Dopodiché, ci fu il tentativo di emulazione di questo sistema in altri paesi, tra cui l’Italia grazie a Claudio Abbado, reo d’aver profuso un impegno concreto affinché venisse adattato alla situazione del nostro paese. Si trattava di consolidarne lo spirito, trapiantandolo in un’altra condizione socio-culturale. Certamente, secondo Abbado i Conservatori italiani avrebbero bisogno di una nuova forza vitalizzante. È molto improbabile che nasca dall’interno. Forse, uno choc dall’esterno sarebbe utile per indurre una presa di consapevolezza. Un modo nuovo di avvicinarsi alla musica, nel profondo rinnovamento della didattica. La realtà che pullula fuori dai Conservatori vive di energia intrinseca che non viene alimentata solo dai conservatori stessi. Ci sono tanti giovani, del resto, che fanno musica senza passare dal sistema di istruzione convenzionale. Avranno imparato seguendo metodi diversi. “Anche in Italia, oggigiorno – conclude – esistono delle emergenze sociali, che però potrebbero trovare nella musica un alleviamento. Bisogna partire dal basso, aggregando le realtà attorno ad un progetto, creando processi che nel tempo possano introdurre il cambiamento”.

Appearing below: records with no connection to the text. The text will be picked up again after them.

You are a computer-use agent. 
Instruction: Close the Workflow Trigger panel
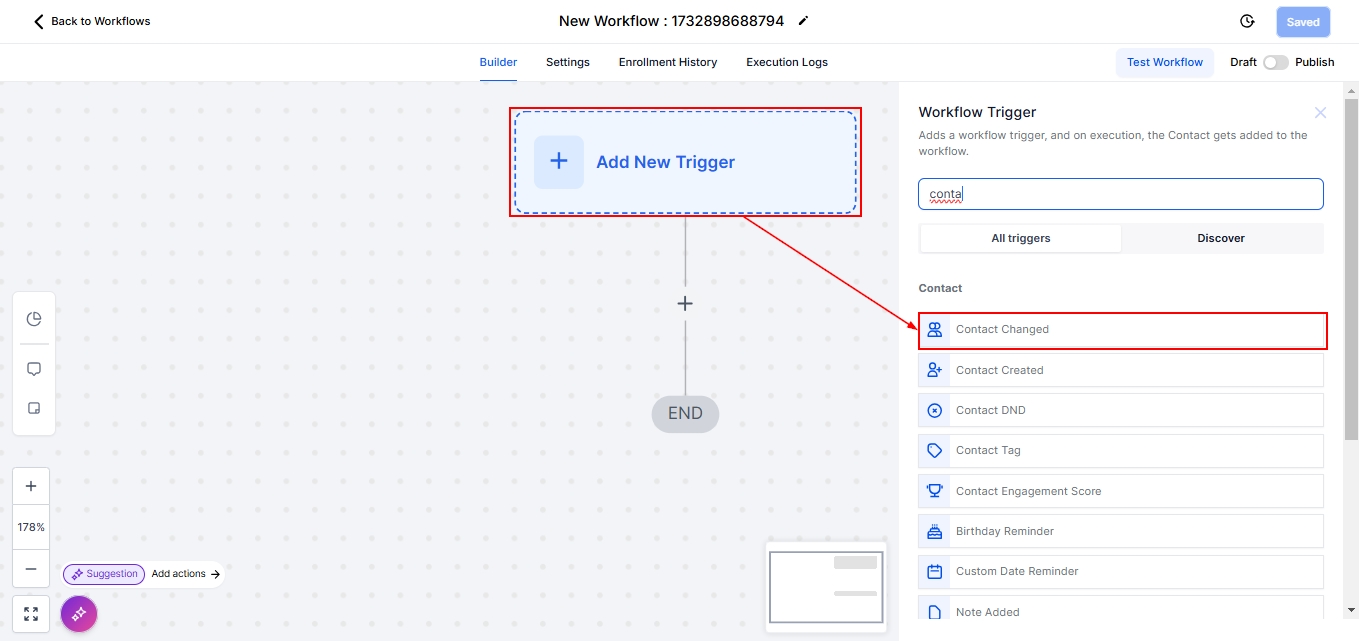1320,113
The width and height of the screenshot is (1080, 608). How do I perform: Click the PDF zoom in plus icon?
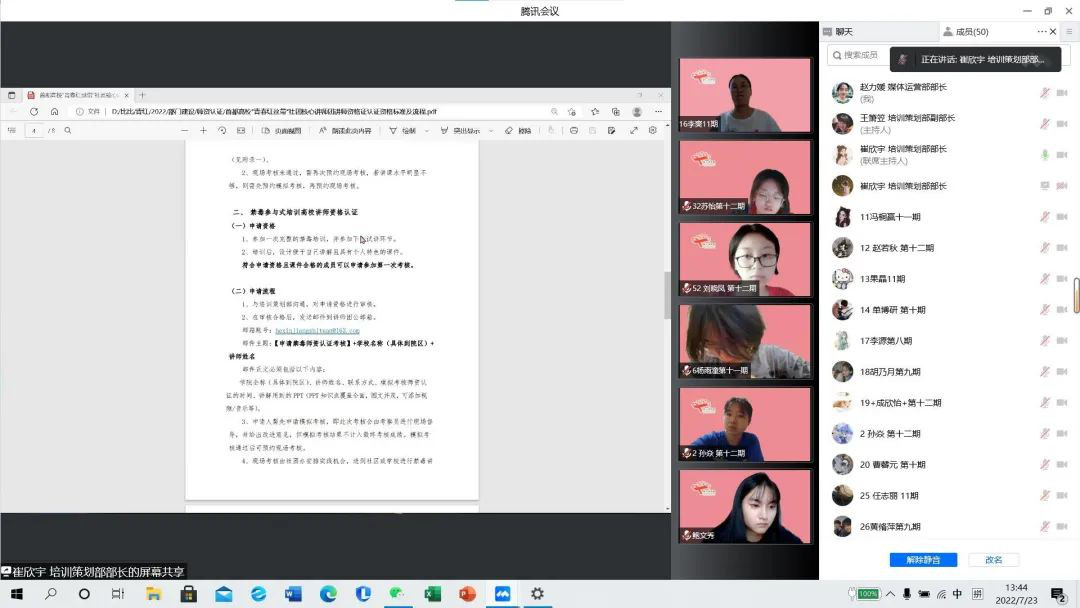pos(203,130)
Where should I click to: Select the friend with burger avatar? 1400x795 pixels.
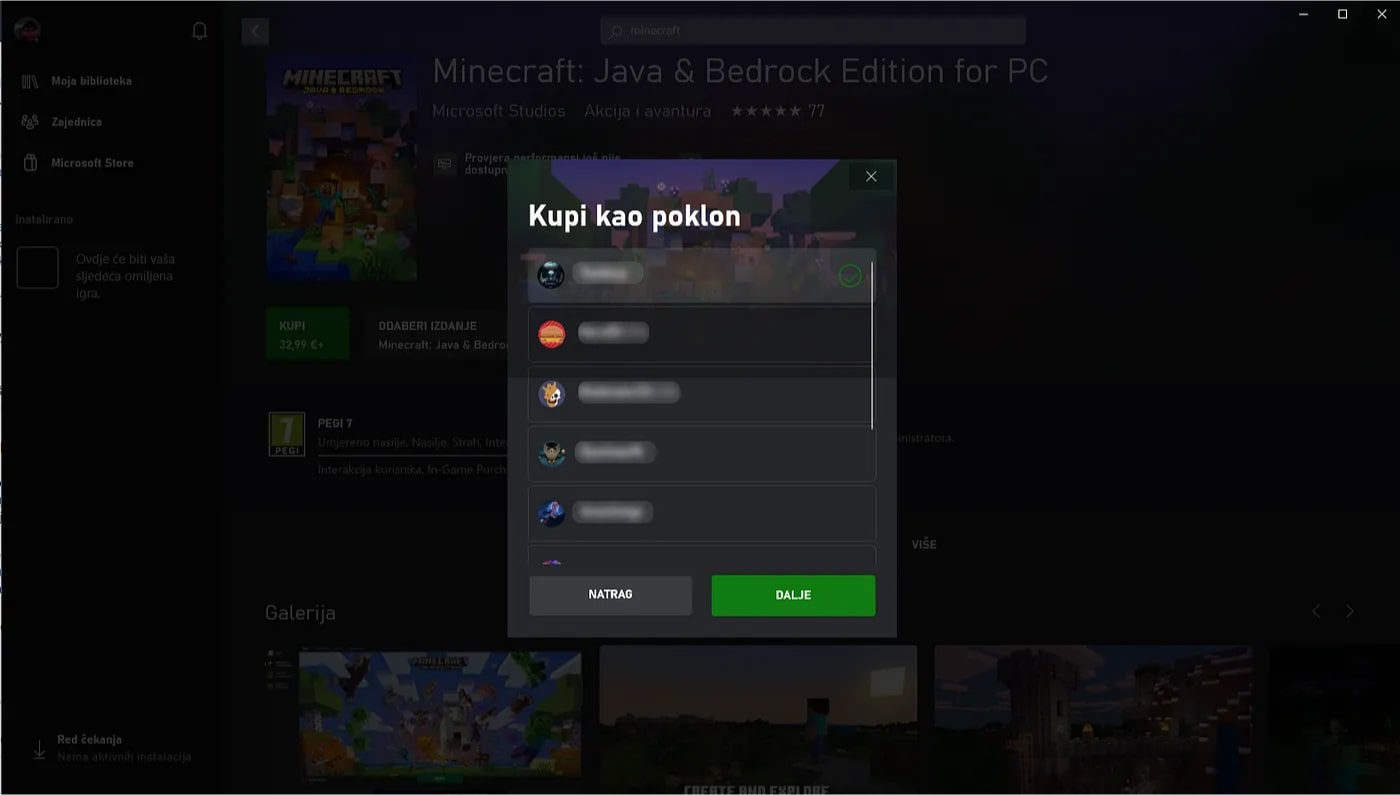[x=701, y=334]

Funge da esempio lampante il lavoro degli studenti dell’Istituto “Don Tonino Bello” di Tricase-Alessano, la cui dirigente scolastica, Anna Lena Manca, era presente nelle vesti di relatore del seminario. Un bel progetto che, oltretutto, venne presentato pure in una conferenza stampa tenutasi presso la Provincia di Lecce. Addirittura, in un’occasione particolare, la Street Band formatasi proprio grazie al metodo Abreu animò le strade di Tricase, portando freschezza e, soprattutto, cultura musicale in città. Oltre alla preside salentina, c’erano anche, tra gli altri, Andrea Gargiulo, direttore artistico dell’Associazione “MusicainGioco” Onlus di Bari e docente del Conservatorio di Musica “N. Piccinni” del capoluogo pugliese; Piergiuseppe Ellerani, professore di Pedagogia Sociale dell’UniSalento; Roberto Maragliano, docente di Didattica presso l’Università Roma Tre.